▶ Study material:
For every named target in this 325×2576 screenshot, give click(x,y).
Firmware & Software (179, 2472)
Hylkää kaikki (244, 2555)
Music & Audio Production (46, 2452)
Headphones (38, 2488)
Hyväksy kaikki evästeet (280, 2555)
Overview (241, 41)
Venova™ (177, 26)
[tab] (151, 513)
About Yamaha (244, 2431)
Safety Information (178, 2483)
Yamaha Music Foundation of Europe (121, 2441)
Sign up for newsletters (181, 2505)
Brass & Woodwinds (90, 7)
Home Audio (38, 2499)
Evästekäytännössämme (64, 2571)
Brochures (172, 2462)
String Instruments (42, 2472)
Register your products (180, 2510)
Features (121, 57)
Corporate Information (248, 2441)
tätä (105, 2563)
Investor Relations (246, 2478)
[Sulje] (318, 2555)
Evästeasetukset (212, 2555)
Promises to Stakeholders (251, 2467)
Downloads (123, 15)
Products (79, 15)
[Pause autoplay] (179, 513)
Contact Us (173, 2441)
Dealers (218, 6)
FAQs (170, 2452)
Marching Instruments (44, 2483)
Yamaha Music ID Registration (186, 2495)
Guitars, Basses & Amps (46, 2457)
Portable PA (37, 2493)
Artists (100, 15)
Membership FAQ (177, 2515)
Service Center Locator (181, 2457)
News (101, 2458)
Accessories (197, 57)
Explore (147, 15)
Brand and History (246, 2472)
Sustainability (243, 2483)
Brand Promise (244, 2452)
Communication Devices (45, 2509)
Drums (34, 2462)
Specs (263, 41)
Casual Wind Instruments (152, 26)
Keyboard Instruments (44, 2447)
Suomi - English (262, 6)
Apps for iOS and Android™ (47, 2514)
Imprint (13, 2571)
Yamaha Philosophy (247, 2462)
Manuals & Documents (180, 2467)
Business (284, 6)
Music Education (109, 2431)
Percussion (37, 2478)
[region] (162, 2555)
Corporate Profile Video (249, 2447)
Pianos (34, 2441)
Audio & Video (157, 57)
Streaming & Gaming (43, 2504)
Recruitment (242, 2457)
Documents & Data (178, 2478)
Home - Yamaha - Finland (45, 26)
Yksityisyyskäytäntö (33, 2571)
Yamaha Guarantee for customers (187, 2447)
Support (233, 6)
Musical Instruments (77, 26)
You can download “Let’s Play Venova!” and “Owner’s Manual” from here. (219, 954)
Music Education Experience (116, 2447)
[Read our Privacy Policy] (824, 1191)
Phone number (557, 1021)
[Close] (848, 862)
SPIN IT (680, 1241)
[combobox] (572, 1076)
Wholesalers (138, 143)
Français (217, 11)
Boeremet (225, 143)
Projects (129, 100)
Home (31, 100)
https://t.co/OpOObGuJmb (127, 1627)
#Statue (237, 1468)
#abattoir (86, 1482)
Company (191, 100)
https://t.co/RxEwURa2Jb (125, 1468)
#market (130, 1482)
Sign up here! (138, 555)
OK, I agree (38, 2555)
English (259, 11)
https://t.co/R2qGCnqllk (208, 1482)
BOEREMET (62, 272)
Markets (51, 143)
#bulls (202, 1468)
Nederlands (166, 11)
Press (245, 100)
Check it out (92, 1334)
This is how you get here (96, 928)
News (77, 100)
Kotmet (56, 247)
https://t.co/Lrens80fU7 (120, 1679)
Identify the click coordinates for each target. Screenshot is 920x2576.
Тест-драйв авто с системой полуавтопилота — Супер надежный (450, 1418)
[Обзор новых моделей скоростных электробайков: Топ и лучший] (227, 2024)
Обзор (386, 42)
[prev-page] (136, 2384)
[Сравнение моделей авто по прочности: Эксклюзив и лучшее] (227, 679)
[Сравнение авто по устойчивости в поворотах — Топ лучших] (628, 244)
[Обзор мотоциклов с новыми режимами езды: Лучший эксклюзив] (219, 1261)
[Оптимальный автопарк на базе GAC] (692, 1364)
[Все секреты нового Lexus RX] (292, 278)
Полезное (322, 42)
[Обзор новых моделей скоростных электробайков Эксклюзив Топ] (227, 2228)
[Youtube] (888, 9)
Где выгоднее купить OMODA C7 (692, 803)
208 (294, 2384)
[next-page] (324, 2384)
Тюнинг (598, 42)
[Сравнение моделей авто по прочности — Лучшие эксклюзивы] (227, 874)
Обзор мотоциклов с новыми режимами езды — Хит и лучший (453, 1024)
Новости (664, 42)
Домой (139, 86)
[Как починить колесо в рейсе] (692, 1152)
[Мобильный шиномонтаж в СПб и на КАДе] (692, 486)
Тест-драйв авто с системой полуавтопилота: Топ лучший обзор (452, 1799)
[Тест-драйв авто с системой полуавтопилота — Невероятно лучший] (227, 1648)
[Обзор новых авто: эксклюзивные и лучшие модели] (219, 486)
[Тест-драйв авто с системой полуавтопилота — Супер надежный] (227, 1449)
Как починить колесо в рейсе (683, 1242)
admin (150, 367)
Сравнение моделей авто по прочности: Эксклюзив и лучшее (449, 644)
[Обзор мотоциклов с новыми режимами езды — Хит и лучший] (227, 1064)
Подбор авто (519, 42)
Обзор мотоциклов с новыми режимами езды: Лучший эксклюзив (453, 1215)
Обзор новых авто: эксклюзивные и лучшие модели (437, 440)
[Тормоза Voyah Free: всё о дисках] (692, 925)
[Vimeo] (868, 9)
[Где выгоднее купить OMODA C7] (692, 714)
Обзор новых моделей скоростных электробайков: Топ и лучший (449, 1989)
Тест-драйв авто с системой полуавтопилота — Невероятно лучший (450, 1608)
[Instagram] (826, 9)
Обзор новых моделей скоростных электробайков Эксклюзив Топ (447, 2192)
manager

▶ Work order: As listed above, the lines from the line with "Service Center Locator (181, 2457)" to the line with "надежный (450, 1418)" are to be echoed exactly, with both ends included and nothing added.

▶ Task output:
Service Center Locator (181, 2457)
News (101, 2458)
Accessories (197, 57)
Explore (147, 15)
Brand and History (246, 2472)
Sustainability (243, 2483)
Brand Promise (244, 2452)
Communication Devices (45, 2509)
Drums (34, 2462)
Specs (263, 41)
Casual Wind Instruments (152, 26)
Keyboard Instruments (44, 2447)
Suomi - English (262, 6)
Apps for iOS and Android™ (47, 2514)
Imprint (13, 2571)
Yamaha Philosophy (247, 2462)
Manuals & Documents (180, 2467)
Business (284, 6)
Music Education (109, 2431)
Percussion (37, 2478)
[region] (162, 2555)
Corporate Profile Video (249, 2447)
Pianos (34, 2441)
Audio & Video (157, 57)
Streaming & Gaming (43, 2504)
Recruitment (242, 2457)
Documents & Data (178, 2478)
Home - Yamaha - Finland (45, 26)
Yksityisyyskäytäntö (33, 2571)
Yamaha Guarantee for customers (187, 2447)
Support (233, 6)
Musical Instruments (77, 26)
You can download “Let’s Play Venova!” and “Owner’s Manual” from here. (219, 954)
Music Education Experience (116, 2447)
[Read our Privacy Policy] (824, 1191)
Phone number (557, 1021)
[Close] (848, 862)
SPIN IT (680, 1241)
[combobox] (572, 1076)
Wholesalers (138, 143)
Français (217, 11)
Boeremet (225, 143)
Projects (129, 100)
Home (31, 100)
https://t.co/OpOObGuJmb (127, 1627)
#Statue (237, 1468)
#abattoir (86, 1482)
Company (191, 100)
https://t.co/RxEwURa2Jb (125, 1468)
#market (130, 1482)
Sign up here! (138, 555)
OK, I agree (38, 2555)
English (259, 11)
https://t.co/R2qGCnqllk (208, 1482)
BOEREMET (62, 272)
Markets (51, 143)
#bulls (202, 1468)
Nederlands (166, 11)
Press (245, 100)
Check it out (92, 1334)
This is how you get here (96, 928)
News (77, 100)
Kotmet (56, 247)
https://t.co/Lrens80fU7 (120, 1679)
Identify the click coordinates for each target. Screenshot is 920x2576.
Тест-драйв авто с системой полуавтопилота — Супер надежный (450, 1418)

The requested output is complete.